Flip Flop Flying

Books and Kraftwerk

with 17 comments

I’ve set myself a task this year: to finish reading all the books that I’ve begun reading over the past few years. It’s a terrible habit of mine. I get excited about reading something, get about 50-or-so pages in, then get distracted by something newer and shinier. So I’ve built the partially-read books into a pile (about 70 cm high), and I’m gonna work my way through them. This is quite a challenge, as that’s about the same amount of books I’d normally read in a year. And it assumes I won’t buy other books or read the books that I’ve not even started yet (a similarly sized pile).

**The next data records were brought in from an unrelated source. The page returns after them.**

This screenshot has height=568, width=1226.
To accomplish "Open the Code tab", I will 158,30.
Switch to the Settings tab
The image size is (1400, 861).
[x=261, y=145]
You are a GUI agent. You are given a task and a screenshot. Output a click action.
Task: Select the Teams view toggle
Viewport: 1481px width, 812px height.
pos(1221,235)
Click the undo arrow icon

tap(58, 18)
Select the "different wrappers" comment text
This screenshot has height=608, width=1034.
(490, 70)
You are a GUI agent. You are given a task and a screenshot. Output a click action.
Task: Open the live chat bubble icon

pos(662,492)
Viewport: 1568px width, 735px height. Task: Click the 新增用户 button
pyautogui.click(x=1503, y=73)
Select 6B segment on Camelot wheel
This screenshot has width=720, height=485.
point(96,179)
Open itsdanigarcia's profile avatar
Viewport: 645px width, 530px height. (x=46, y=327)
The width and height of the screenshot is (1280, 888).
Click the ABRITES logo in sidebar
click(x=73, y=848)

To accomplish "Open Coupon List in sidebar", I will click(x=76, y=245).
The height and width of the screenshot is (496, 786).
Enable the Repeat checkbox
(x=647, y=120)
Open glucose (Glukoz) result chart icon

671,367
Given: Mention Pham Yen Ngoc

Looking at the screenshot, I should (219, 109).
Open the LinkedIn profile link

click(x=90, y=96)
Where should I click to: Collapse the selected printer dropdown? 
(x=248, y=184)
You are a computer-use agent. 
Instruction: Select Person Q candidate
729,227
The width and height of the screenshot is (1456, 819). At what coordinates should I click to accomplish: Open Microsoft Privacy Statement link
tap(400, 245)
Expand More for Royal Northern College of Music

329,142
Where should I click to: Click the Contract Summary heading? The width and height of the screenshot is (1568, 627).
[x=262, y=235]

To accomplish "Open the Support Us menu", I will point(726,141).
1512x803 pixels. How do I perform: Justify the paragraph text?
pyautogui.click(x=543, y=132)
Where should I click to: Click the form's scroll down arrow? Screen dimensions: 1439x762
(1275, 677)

The first of the half-read pile I re-read last week was I Was A Robot by Wolfgang Flür. I initially began reading that about four years ago, and put it down cos it was incredibly boring. Boring boring boring. As boring as Driftwood by Travis. As boring as the Merchant Ivory film Howard’s End. And on picking it up again, it hadn’t got any more interesting in the intervening years. One would’ve thought a book by an ex-member of Kraftwerk would be one of the most interesting books I could possibly read, but no. I don’t know whether it’s all the legal stuff he went through with Ralf and Florian (who apparently wanted parts of the book removed) or whether he should just stick to tapping electronic drums instead of typewriters.

It was all a tad underwhelming. Perhaps, though, it’s a good thing not to know too much behind-the-scenes stuff about Kraftwerk. Perhaps Kraftwerk is best left being four robots beavering away for years and years in a studio in Düsseldorf. There’s something pure and lovely about the lack of sleeve notes, or website information, or DVD extras in the Kraftwerk Welt.

While I’m on the subject, that Minimum-Maximum DVD is ace. Here’s something that should be boring, but isn’t. Four blokes stood still for two hours with films behind them that, on the whole, are no more complex that animated gifs. There’s only a couple of moments in live DVDs/videos that I’ve ever seen that are genuinely excited.

One is the beginning of the AC/DC Live At Donnington DVD where the camera is behind the stage and you see Angus come out onto a podium above the drummer and begin playing the twiddly diddly bit at the start of Thunderstruck in front of a sea of pale denim.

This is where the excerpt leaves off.